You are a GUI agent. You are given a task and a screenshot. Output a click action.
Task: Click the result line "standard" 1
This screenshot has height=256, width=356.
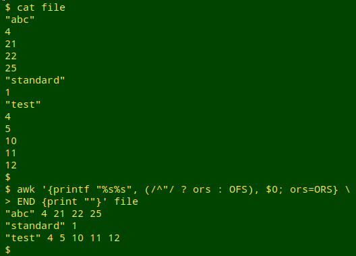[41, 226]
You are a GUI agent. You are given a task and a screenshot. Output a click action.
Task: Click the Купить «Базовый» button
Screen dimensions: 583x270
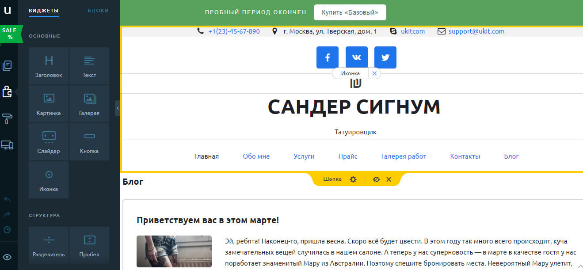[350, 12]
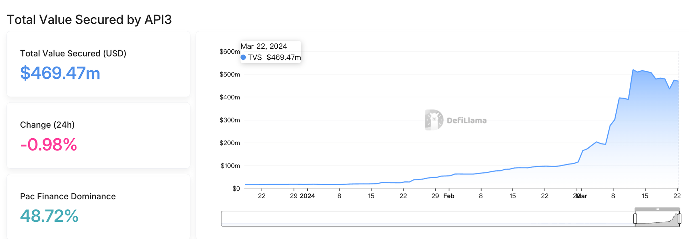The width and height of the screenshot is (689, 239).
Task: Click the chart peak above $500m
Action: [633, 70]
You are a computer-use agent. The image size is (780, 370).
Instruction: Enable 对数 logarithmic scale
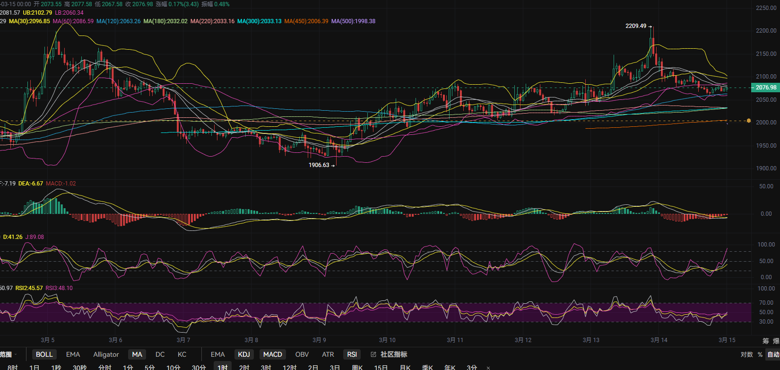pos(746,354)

--

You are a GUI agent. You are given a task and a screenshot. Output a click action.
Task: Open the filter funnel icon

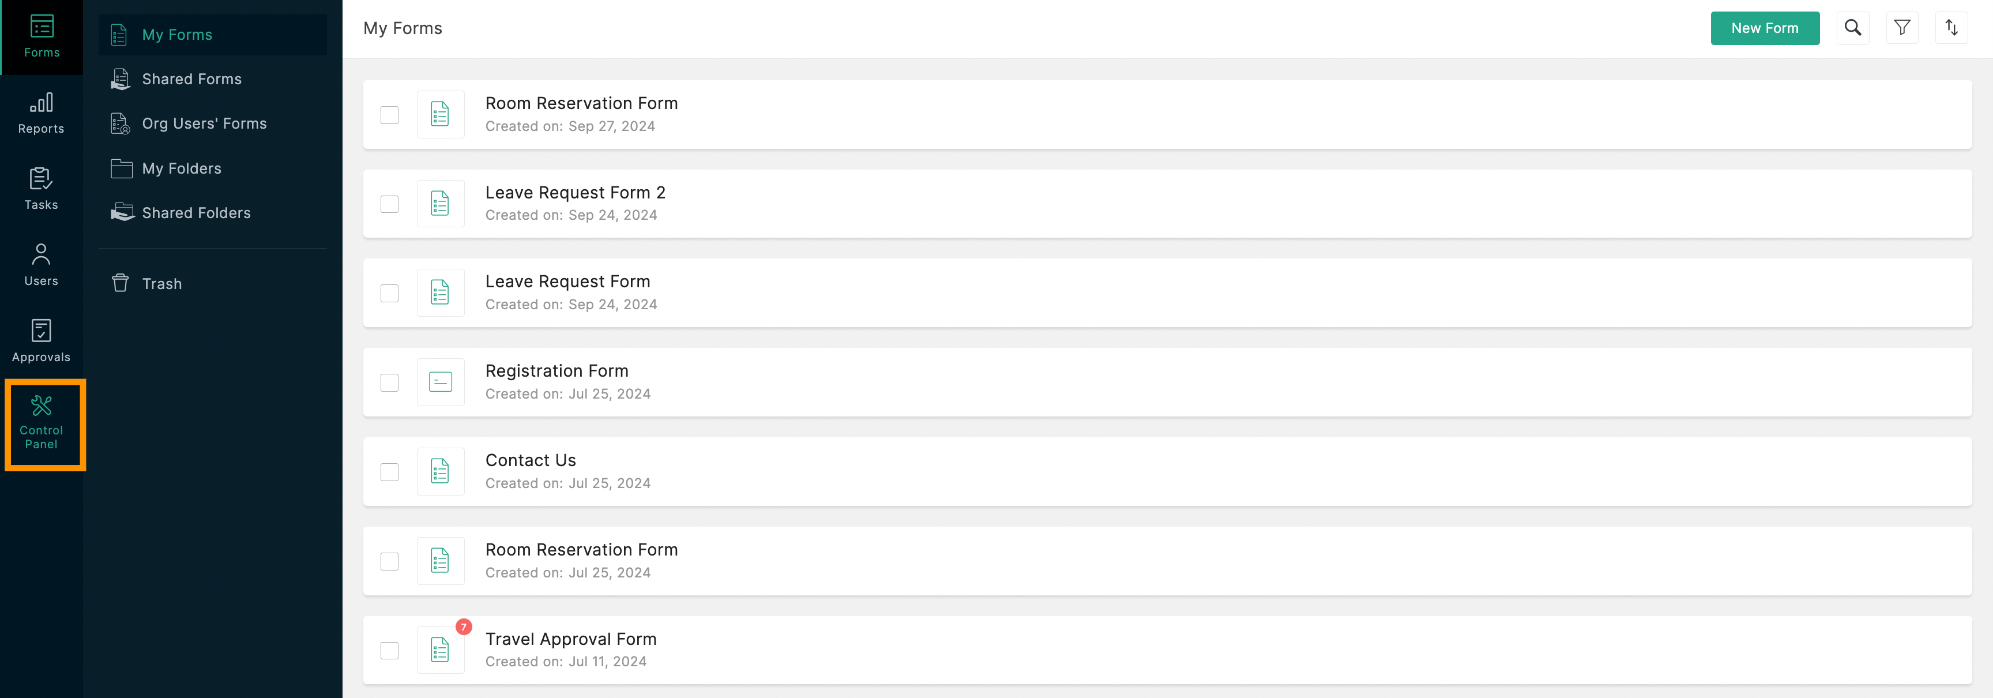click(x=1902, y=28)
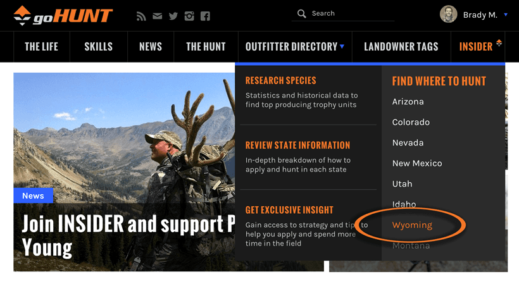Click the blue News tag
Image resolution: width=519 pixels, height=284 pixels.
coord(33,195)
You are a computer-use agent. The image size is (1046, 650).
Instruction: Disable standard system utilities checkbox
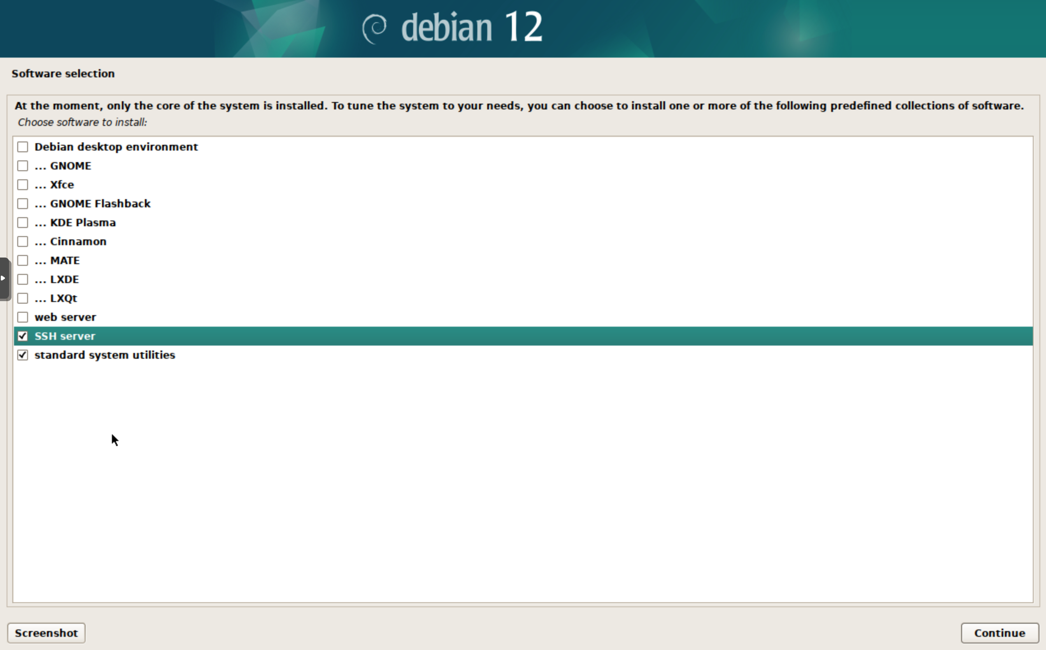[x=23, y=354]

...

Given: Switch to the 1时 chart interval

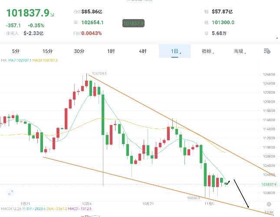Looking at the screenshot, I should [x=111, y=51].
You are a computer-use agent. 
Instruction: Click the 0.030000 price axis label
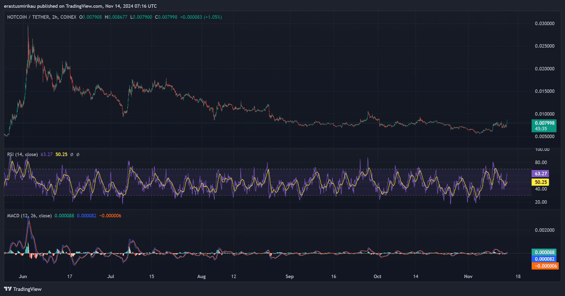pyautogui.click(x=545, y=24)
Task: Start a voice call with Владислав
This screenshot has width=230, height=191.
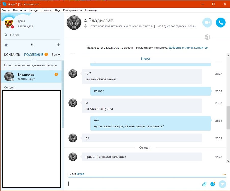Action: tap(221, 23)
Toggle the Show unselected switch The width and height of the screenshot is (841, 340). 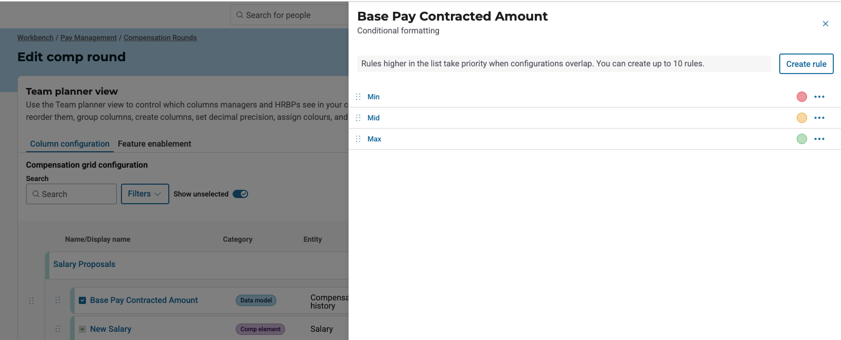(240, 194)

Work to be completed: Across the whole listing above, report each line that includes "computer".

Result of the task:
You are a computer-use agent. The image size is (780, 370).
You are a computer-use agent. The image size is (1046, 650).
You are a computer-use agent. 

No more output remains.